Un progetto ambizioso e italiano
'Il primo Re' è stato un modo per tutta l’industria italiana di misurarsi con qualcosa di molto ambizioso e complesso. "Una scommessa difficile sin dalla costruzione del piano finanziario - spiegano Matteo Rovere e Andrea Paris che hanno prodotto il film - circa 9 milioni di euro, coperti in Italia solo in parte e integrati con risorse arrivate dalle co-produzioni, che hanno dato al progetto una dimensione internazionale, che pesa relativamente sul nostro Paese". E il risultato è una pellicola originalissima, curata fin nei minimi particolari, sia in fase di sceneggiatura che nella scelta delle location o nelle scelte regia.
Un film realistico
Come spiega ancora Rovere, l'idea registica era quella di avere un'impostazione di un film realistico, analogico, fatto di sequenze riprese con luce naturale ma anche tecnicamente complesse, con un uso limitato degli effetti visivi. "Le immagini (il film è girato in formato anamorfico con lenti Zeiss arrivate appositamente dal Belgio) sono figlie di un’impostazione estetica e scenografica coerente con il periodo raccontato - spiegano i produttori - abbiamo lavorato con archeologi e storici, che insieme ai linguisti e ai semiologi hanno supportato il progetto con l’obiettivo comune di creare una narrazione moderna, composta però da elementi storicamente attendibili. Le sequenze d’azione sono state coreografate e realizzate nei circa cinque mesi di preparazione dedicati alla pellicola: abbiamo cercato di trasformare i nostri protagonisti in veri e propri stunt, per aumentare la dose di realismo".
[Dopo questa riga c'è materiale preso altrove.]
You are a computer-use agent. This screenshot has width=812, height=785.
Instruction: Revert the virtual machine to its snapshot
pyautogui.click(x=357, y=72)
E per spiegare questo concetto, basti pensare alla potentissima scena iniziale dell'esondazione del Tevere, che getta gli spettatori in uno stato di tensione e li coinvolge rendendoli quasi partecipi. Una scena che ha impegnato oltre due settimane di riprese tra location e studio, con la costruzione di un bacino d’acqua lungo quarantacinque metri, contenente circa mezzo milione di litri e dotato di una piattaforma basculante alta venti metri, con 'plate' girati tra Italia, Ungheria e Colombia. "Questo semplicemente per cercare di offrire allo spettatore, attraverso il tanto lavoro, quella che è la nostra idea di cinema - spiegano Rovere e Paris - un cinema che va in sala e che speriamo torni ad essere più che mai vivo, coraggioso nell’affrontare sfide e desideroso di sorprendere il pubblico regalandogli nuovi mondi, emozioni, visioni".
Un'ultima considerazione per il cast. Alessandro Borghi si conferma attore in stato di grazia dando a 're' Remo uno spessore fisico e umano enorme, incarnando l'uomo che si ribella al volere degli dei e, come nella tradizione della tragedia classica, ne esce sconfitto. Al suo fianco nel ruolo di Romolo, Alessio Lapice, la cui figura emerge lentamente e alla fine raggiunge l'apice anche se, inevitabilmente, resta sempre in secondo piano rispetto a Remo-Boghi.